## Short task:
Output everything from the line containing "Datenschutzerklärung (657, 670)" down to the line containing "多様な働き方に関する実態調査研究 : 西濃圏域のテレワークの現状 (564, 904)", both included, as a Markdown table with the columns Row and Line, one numbered row per line. Leave out any picture and any blank line.

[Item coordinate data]
* * * * *
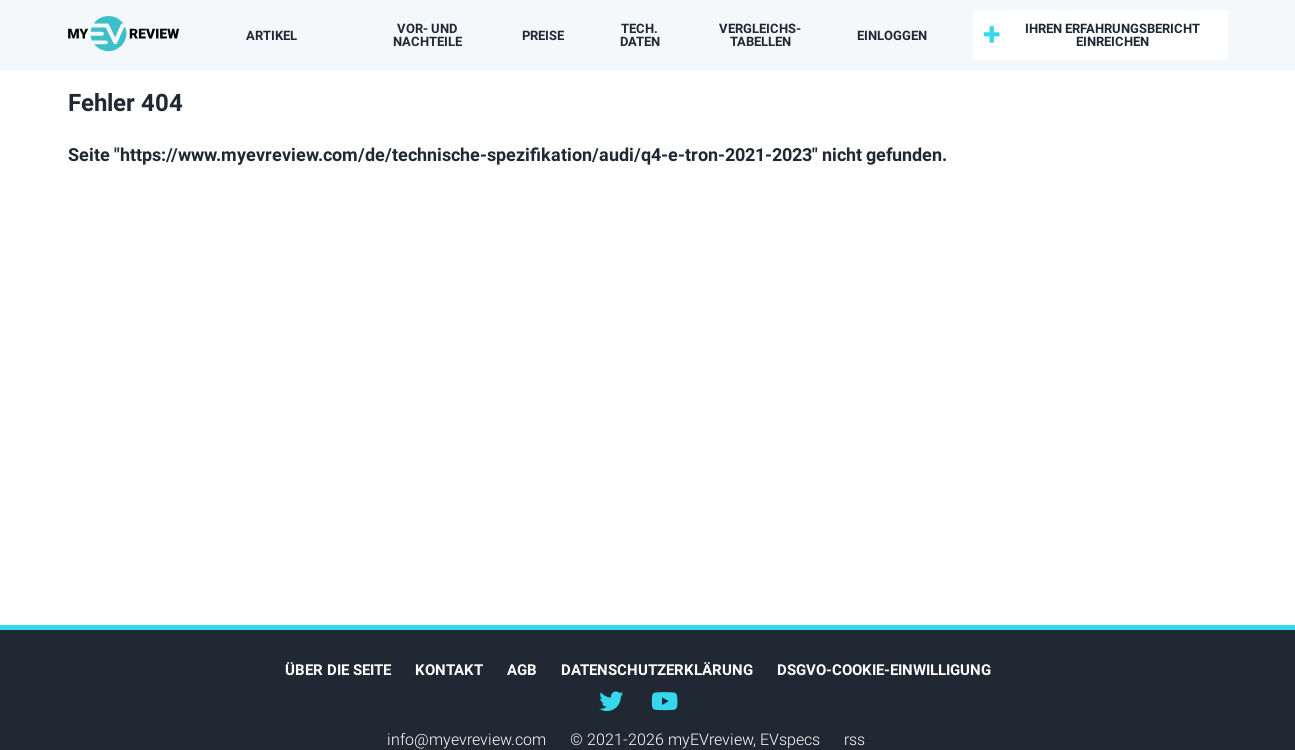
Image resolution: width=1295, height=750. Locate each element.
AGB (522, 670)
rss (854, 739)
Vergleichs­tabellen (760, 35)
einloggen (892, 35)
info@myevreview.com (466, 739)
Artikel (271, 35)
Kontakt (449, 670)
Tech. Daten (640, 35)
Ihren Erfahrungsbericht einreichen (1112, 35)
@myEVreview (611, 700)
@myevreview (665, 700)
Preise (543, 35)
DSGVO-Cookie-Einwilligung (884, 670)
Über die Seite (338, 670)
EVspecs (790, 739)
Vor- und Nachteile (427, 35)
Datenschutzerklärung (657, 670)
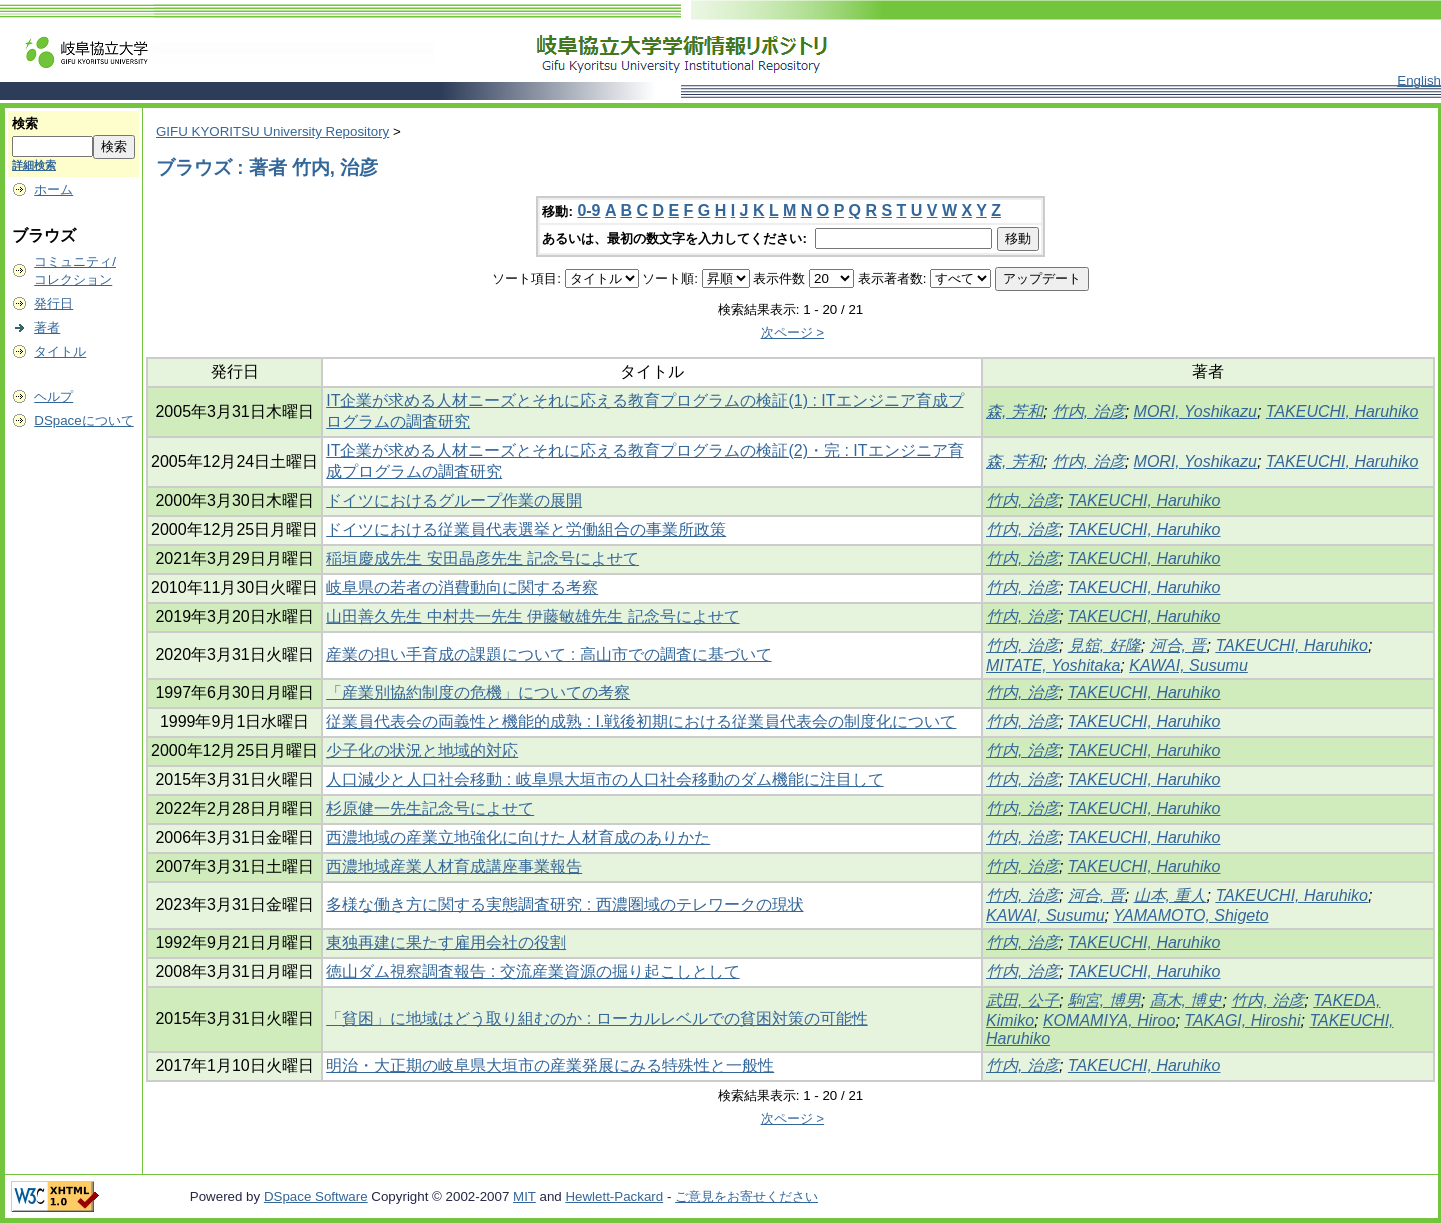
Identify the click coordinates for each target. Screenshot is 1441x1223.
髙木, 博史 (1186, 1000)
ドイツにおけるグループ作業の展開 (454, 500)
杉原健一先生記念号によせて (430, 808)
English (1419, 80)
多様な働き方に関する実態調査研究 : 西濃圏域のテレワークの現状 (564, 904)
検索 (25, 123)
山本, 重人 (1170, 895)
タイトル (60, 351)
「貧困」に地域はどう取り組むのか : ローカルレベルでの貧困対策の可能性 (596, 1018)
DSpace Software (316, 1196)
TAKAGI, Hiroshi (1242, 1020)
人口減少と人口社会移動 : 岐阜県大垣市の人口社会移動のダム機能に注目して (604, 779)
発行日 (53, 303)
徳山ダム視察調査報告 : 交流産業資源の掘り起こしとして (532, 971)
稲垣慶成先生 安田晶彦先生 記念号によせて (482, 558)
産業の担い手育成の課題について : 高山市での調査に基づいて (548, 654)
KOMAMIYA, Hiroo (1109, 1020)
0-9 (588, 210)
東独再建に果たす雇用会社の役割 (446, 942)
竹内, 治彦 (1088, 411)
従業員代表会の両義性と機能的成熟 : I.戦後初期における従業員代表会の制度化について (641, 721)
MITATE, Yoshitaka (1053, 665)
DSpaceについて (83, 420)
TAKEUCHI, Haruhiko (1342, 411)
* * * * *
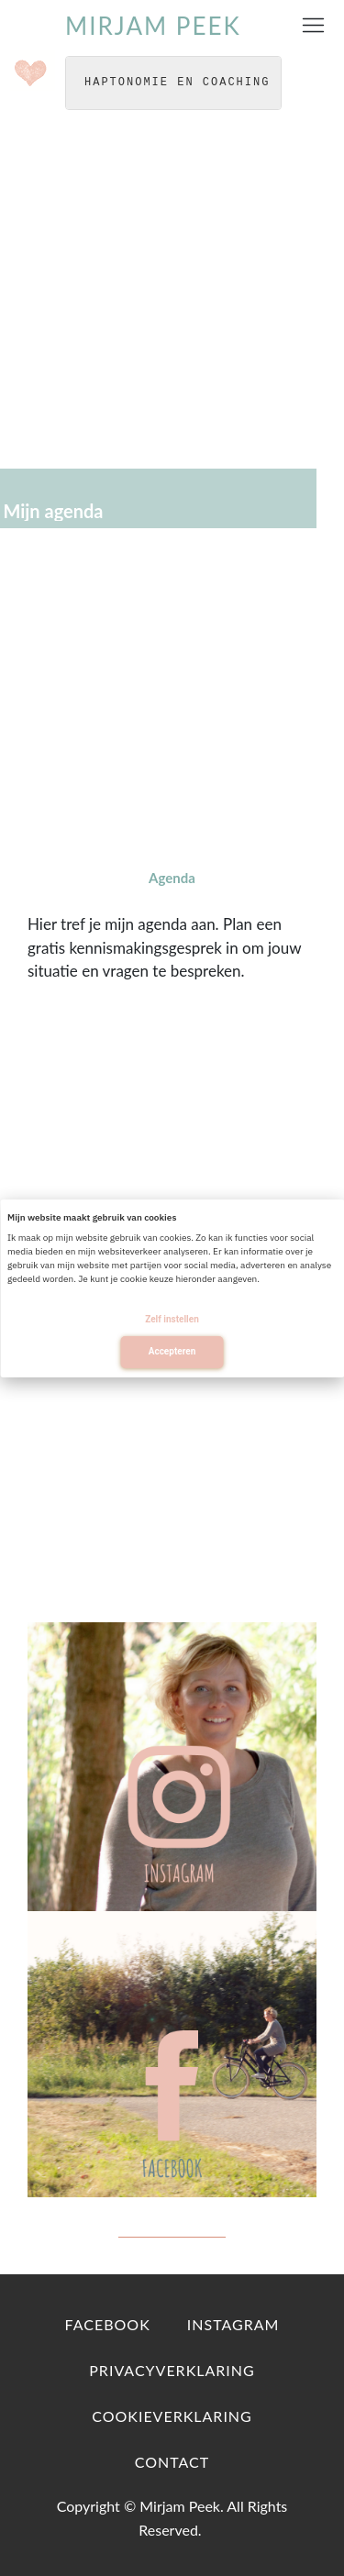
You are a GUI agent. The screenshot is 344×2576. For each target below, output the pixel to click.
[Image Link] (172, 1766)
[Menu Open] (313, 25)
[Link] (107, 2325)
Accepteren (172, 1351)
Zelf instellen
* * * * *
## Exercise answer:
| Row | Line |
|---|---|
| 1 | Datenschutzerklärung (657, 670) |
| 2 | Identify the click coordinates for each target. Screenshot is 1441x1223. |
| 3 | 髙木, 博史 (1186, 1000) |
| 4 | ドイツにおけるグループ作業の展開 (454, 500) |
| 5 | 杉原健一先生記念号によせて (430, 808) |
| 6 | English (1419, 80) |
| 7 | 多様な働き方に関する実態調査研究 : 西濃圏域のテレワークの現状 (564, 904) |